We received a package delivered by UPS yesterday, and I couldn't tell if it was the same delivery guy or not because he came up the driveway with his hand smacked over his eyes and then sprinted back to his truck as fast as he could. So, I'm guessing it was either the same guy or the story has spread.

And then, I took the kids to the pool and was playing a game where I grab both kids and jump up and down in the water and they scream and giggle. Now, I selected my bathing suit specifically for the level of difficulty it would pose to any child who decided to try to pull Mama's shirt off, but after several jumps I stopped for a rest and oh hello, that's my boob hanging completely out of my suit in front of a selection of 30 or so neighborhood teenagers in the middle of swim team practice.

I'll be moving next week.

Comments (8)

But are they nice looking boobs? At least you could have that going for you.

Ohhhh Beth. You are too funny. I'm sorry, that sounds mortifying, but I pretty well laughed my head off ;)

I'm seeing a pretty clear trend. You're either super naughty in a 'tee-hee whoopsie!' kind of way or just ridiculously prone to outbursts of awkwardness. In either case, I'm sure the children are scarred for life.
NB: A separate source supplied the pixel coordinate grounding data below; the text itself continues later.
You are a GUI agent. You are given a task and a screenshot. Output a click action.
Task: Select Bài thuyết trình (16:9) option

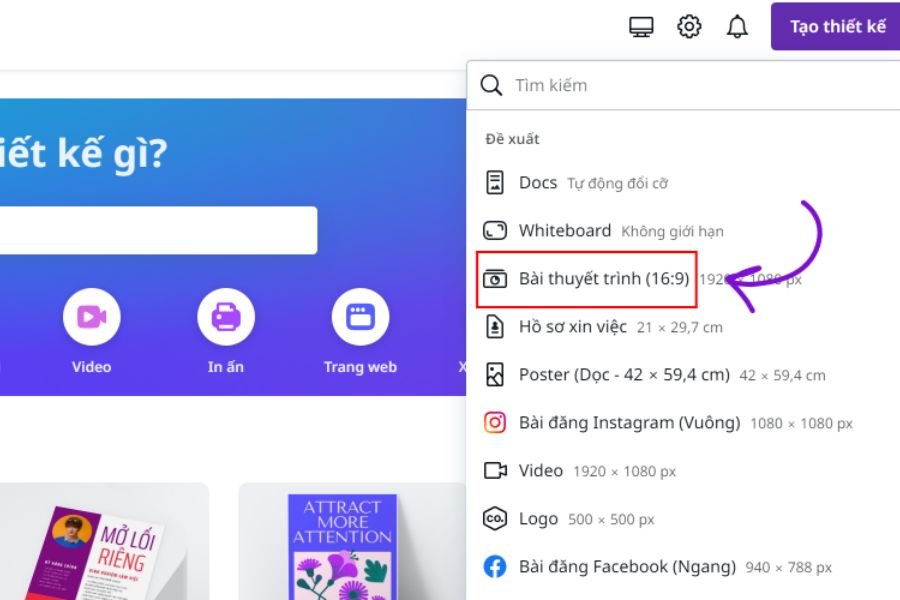click(603, 279)
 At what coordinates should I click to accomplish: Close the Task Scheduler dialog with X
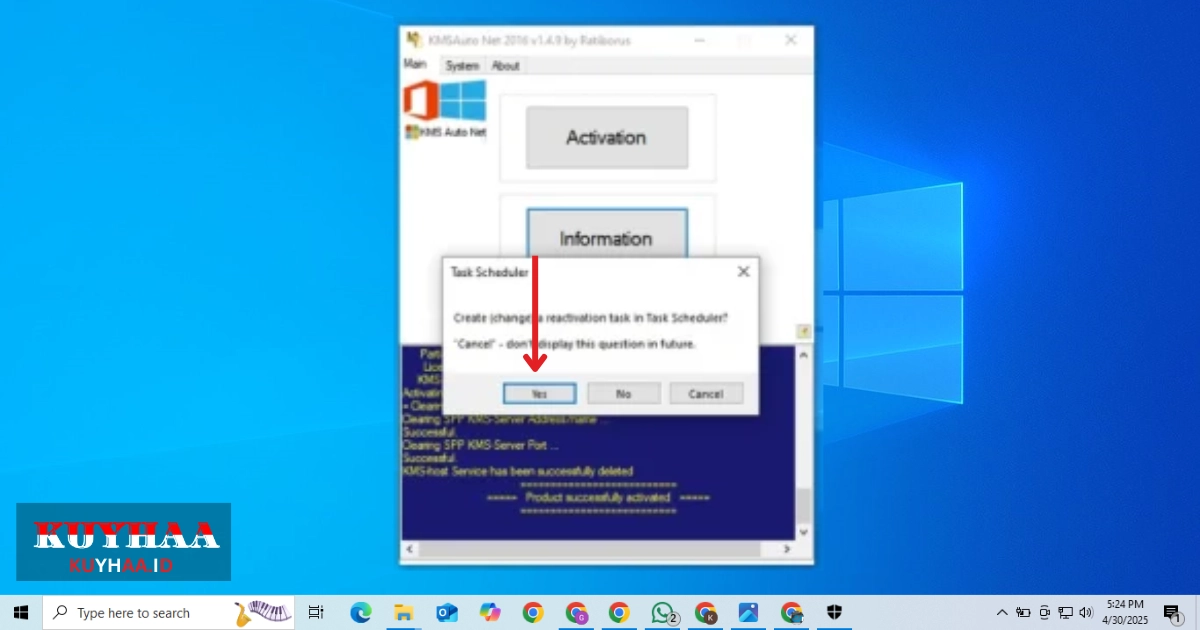[x=743, y=271]
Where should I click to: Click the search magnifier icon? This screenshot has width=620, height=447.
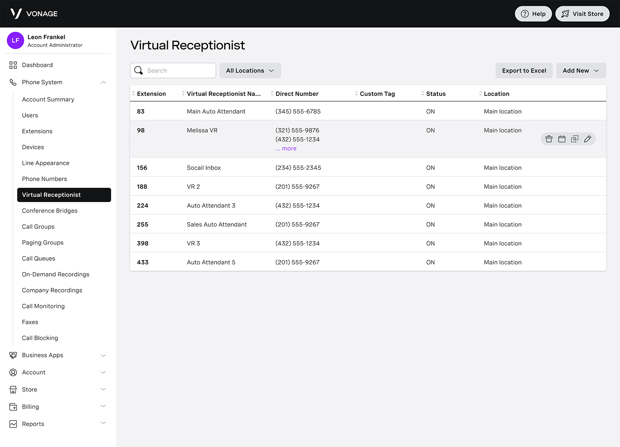[x=139, y=71]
You and Chris should go ahead and create a 'Therapy Fund' for them.

I'm sorry, and I know it's awful, but I am laughing right now. Not at you of course. With you...

I had the same thing happen, but shudder to think about it happening, now that I am an old woman. You are still young and beautiful, so it was probably good. The teenage boys are probably dreaming of you now!

OMG! Laughing behind my juice cup. Too funny.

Maybe you are secretly trying to be a "Desperate Housewife"?

Between you exposing yourself on, well let's just say it like it is--a semi-regular basis and Chris and his bathroom issues--I second the therapy fund.

Thank you for being so honest and willing to share this stuff with us. :)

Dude, I wish I lived in a neighborhood with "free spirits" like you.

LOL. ;)

too funny!!!!!!!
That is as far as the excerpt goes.